╭──

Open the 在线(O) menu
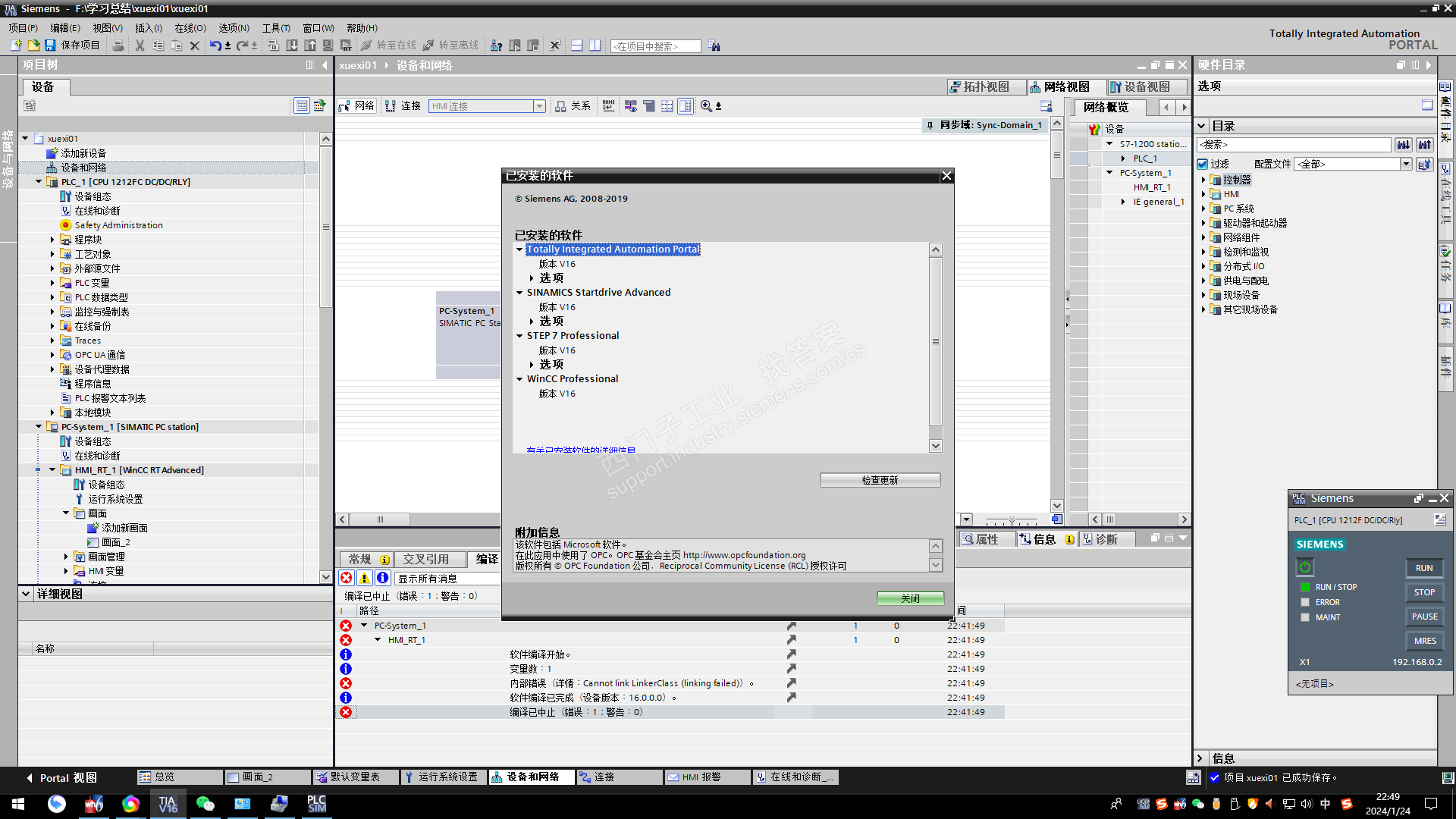The width and height of the screenshot is (1456, 819). click(190, 28)
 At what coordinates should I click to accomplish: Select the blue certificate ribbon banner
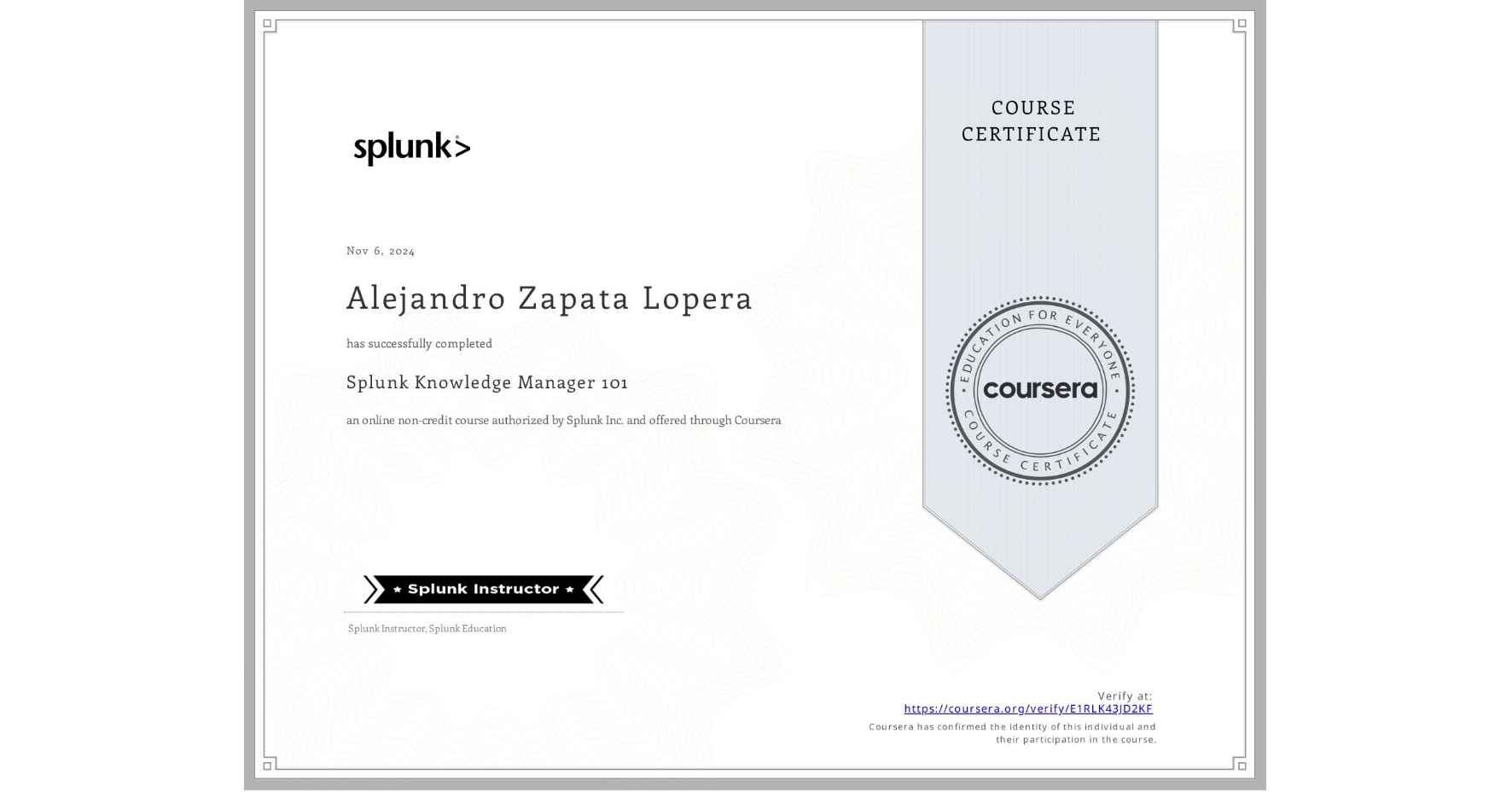(x=1040, y=213)
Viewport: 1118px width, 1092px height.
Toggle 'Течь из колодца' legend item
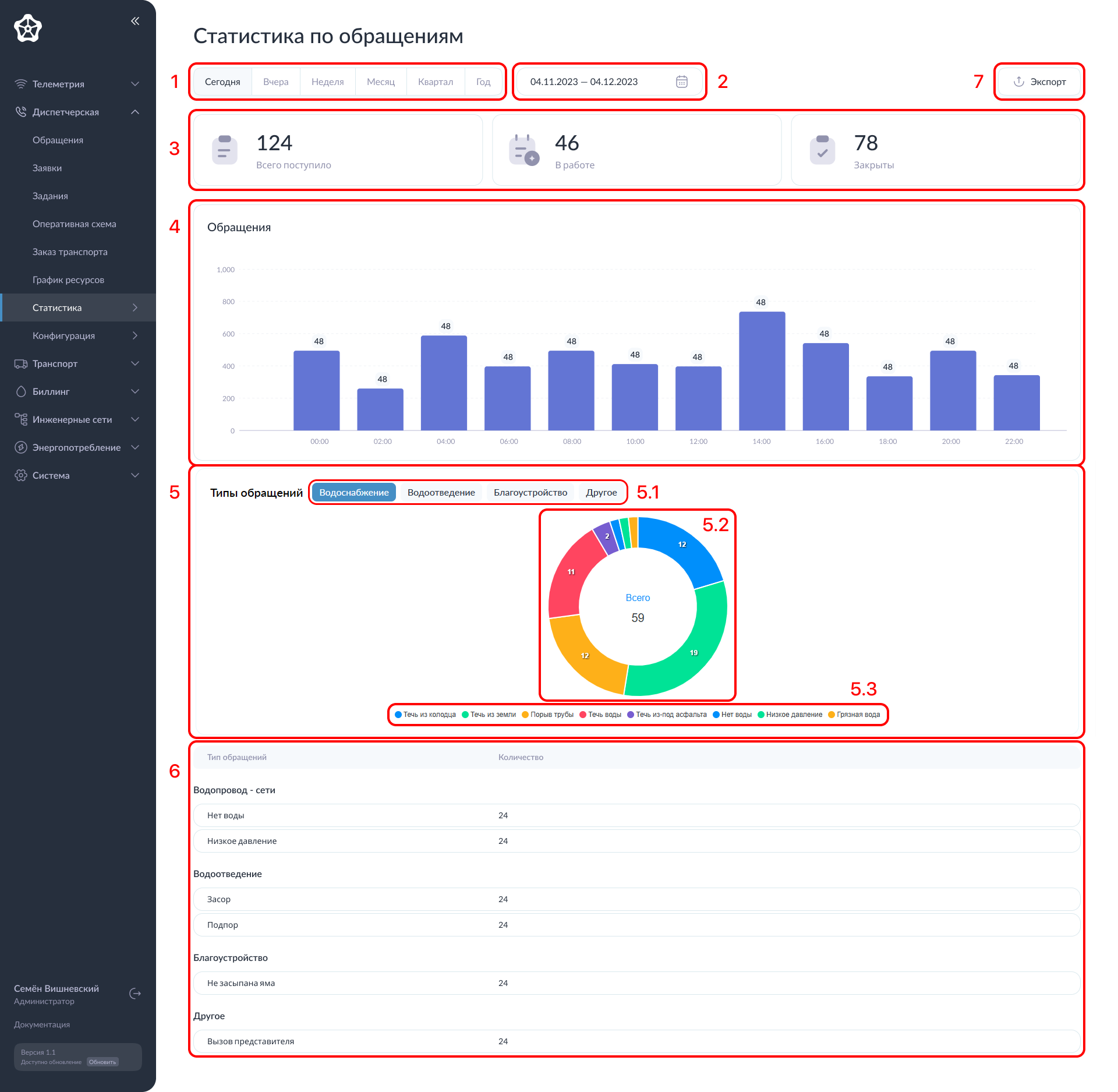pos(425,715)
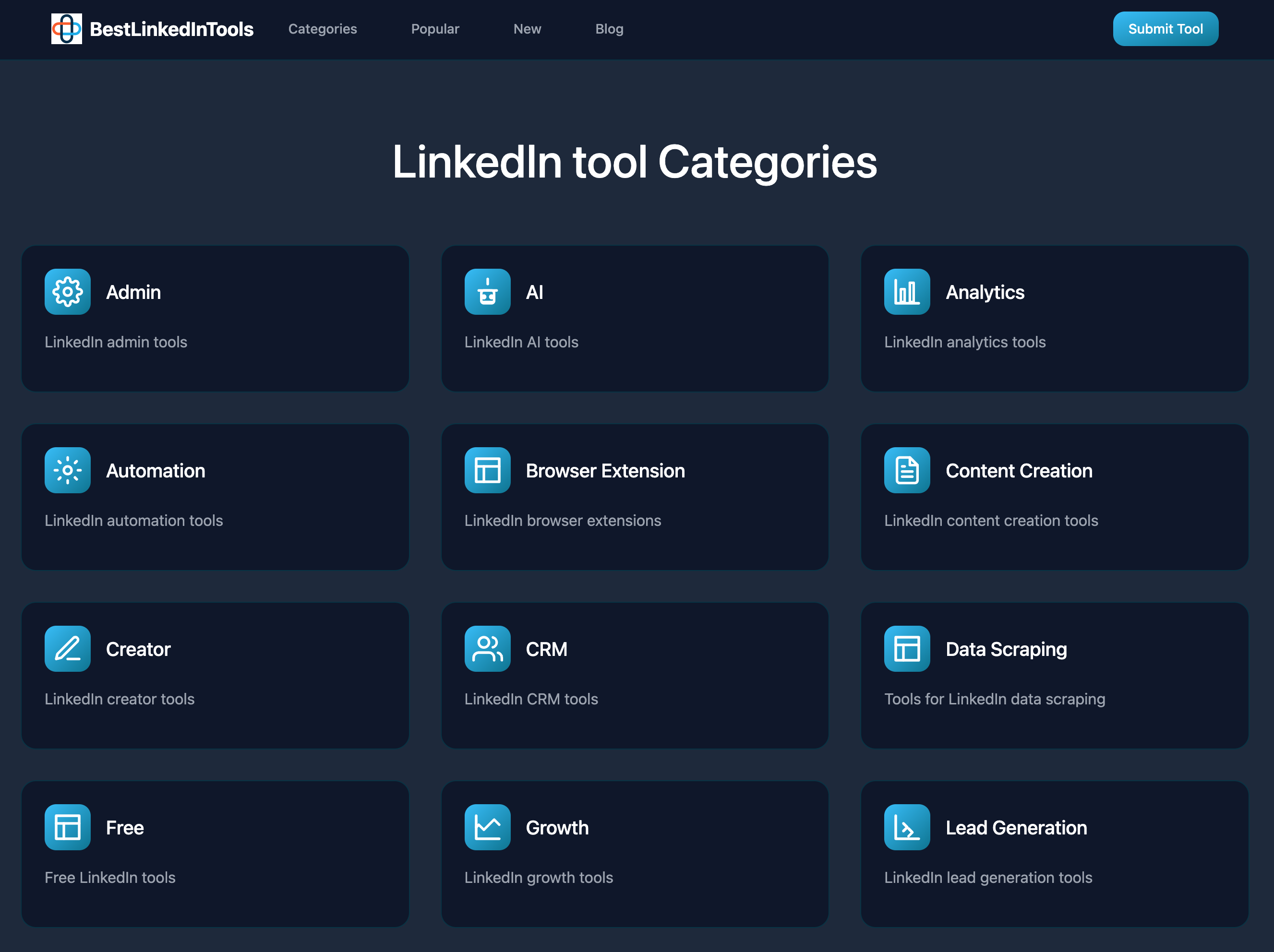Go to Popular in navigation
This screenshot has height=952, width=1274.
coord(435,29)
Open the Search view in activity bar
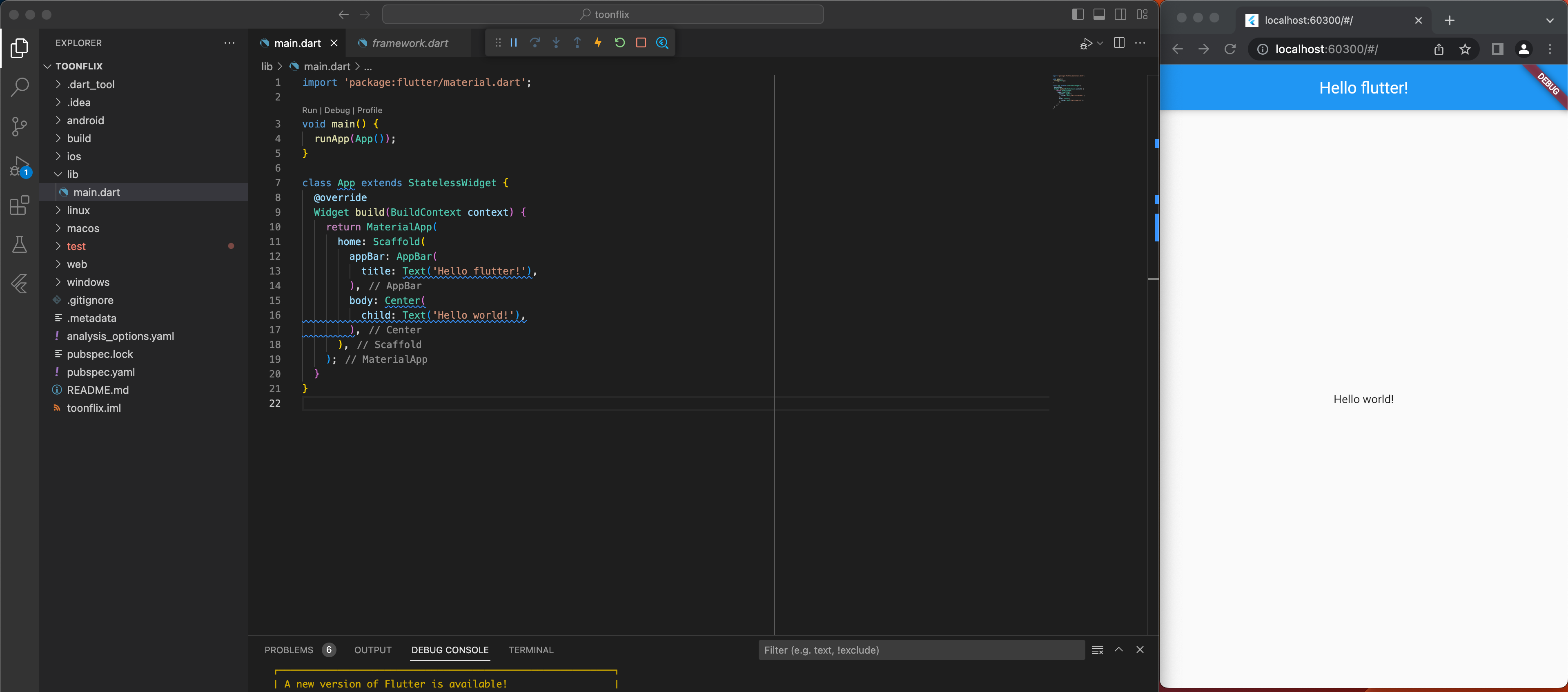Screen dimensions: 1568x692 (x=20, y=87)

╰──

The response must consist of the entries above exactly as they stand, minus any pictures.

# THE ANSWER
Open the 在线(O) menu
The width and height of the screenshot is (1456, 819). click(190, 28)
 At what coordinates should I click to accomplish: Select the blue certificate ribbon banner
(x=1040, y=213)
Viewport: 1118px width, 1092px height.
Toggle 'Течь из колодца' legend item
pos(425,715)
Go to Popular in navigation
This screenshot has height=952, width=1274.
coord(435,29)
Open the Search view in activity bar
Screen dimensions: 1568x692 (x=20, y=87)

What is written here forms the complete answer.